登校時、校庭の陰で津田と真中が出くわした。
「おう、フトシ」
「あ? ああ、おはよ」
離れようと目を合わせず早歩きで逃げようとする。
「まだ続けてる?」
「バカ、もうやってねえよ」
「足洗ったのか」
「……なあ、お前といるとこ見られたくねえんだよ」
「お前の方が上手かったのにな」
「お前みたいになりたくないんだ。悪いけど」
「フトシって渾名だって俺がつけたのにな」
*
昼休み。
「お、津田じゃん。何してんの?」
「い、いや……別になんでも」
藤島がトイレを通りがかったところ、ひょいと津田が出てきたのだが、その様子が明らかにおかしかった。
「なんでもって、スマホ持ってんじゃん」
「あー……藤島だって持ってんだろ? 不良なんだから」
「いや、つかお前いま女子トイレから出てきたろ?」
「そ、そうか? 次、体育館だから早く行かないと」
「ちょっと借せよ」
「お、おい! 離せよあっ」
持っていたスマホを奪い取って画面をタップすると、トイレで撮ったと思しき画像が映し出された。
「お前これって」
「いいだろ別に」
「……え、何? どうやって撮ってんのこれ」
「あー……一番奥の個室はトイレの花子さんの件で誰も入らないのは知ってるだろ? そこで待機して隣の個室を狙って上からとか下からとか」
「うわーキモ……」
「……バラすのか?」
「いや……バラさねーけど──」
言いかけて藤島は妙案を思いついた。
「ちょっと俺の言うこと聞けよ」
「え?」
*
「おい一ノ瀬、落ちてたぞ。はい」
「ありがと」
「お前ってそんな感じなのに消しゴムはすっごい普通なんだな。もっとおしゃれなやつとかカワイイの使ってるかと思った」
えーと、こいつは……ああ、お調子者の藤島か。
拾ってくれたのはありがたいけど、これは、うーんと……。

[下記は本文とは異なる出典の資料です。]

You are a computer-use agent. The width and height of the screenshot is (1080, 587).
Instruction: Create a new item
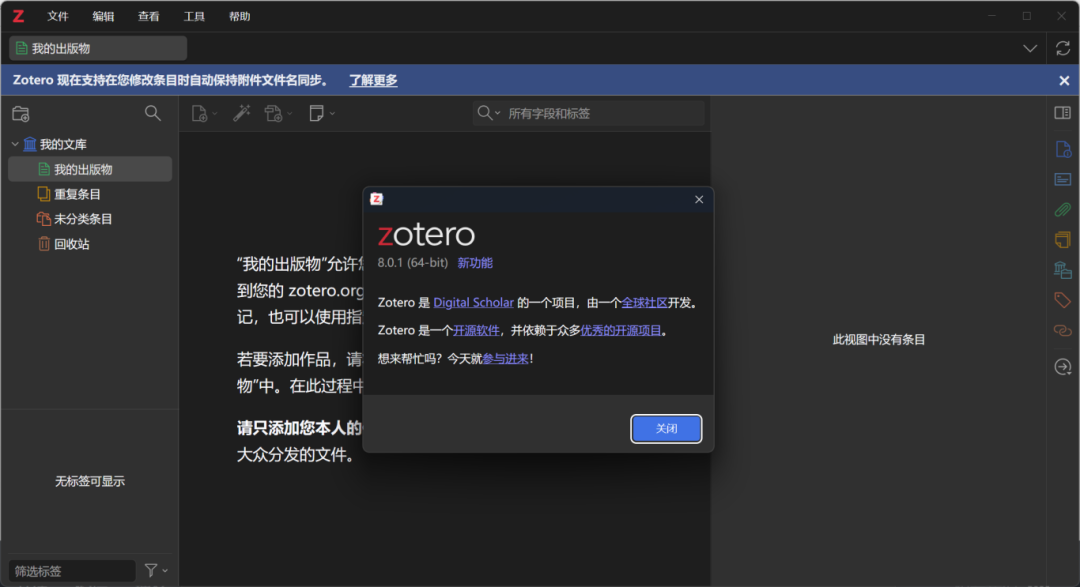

ああ、ね。そういうこと?
「でしょ?? 変かな?」
ちょっとおどけた風で返す。
「いやーギャップがあっていいんじゃね?」
「だってなんでもかんでもカワイイの持ってるのってわざとらしくない?」
「そう? でもさすがにそんな消しゴムいっぱいに名前を書くのは……いくらラベルで隠れてるっつったって」
「なに引いてんの?」
「だって恥ずくね?」
「だってまさか見られると思ってないもん」
「ってことは恥ずいんじゃん」
「まあね」
笑い合ってすぐ別れ、瑠衣は仲川を呼び出した。
「はいこれ」
唖然とする仲川。
「あ、ああ……な、何、この消しゴムは」
「何って、藤島功くんが拾ってくれた私の名前が書いてある仲川太一くんのおまじないの消しゴムだと思うんだけど、違った?」
意地悪な目でニコッと笑って仲川の反応を愉しんでみる。
「あ、何を根拠にそんなこ……えーと」
「じゃあこれ捨てちゃってもいいよね、バレちゃったらおまじないの効果ないし」
「ああ、持ち主がこ、困ると思うから、あ……」
「私のことが好きなのはよくわかったから、ちょっと手伝って欲しいんだけど。当然オッケーでしょ?」
瑠衣は有無を言わさず、小悪魔的感覚で仲川を強引に巻き込んだ。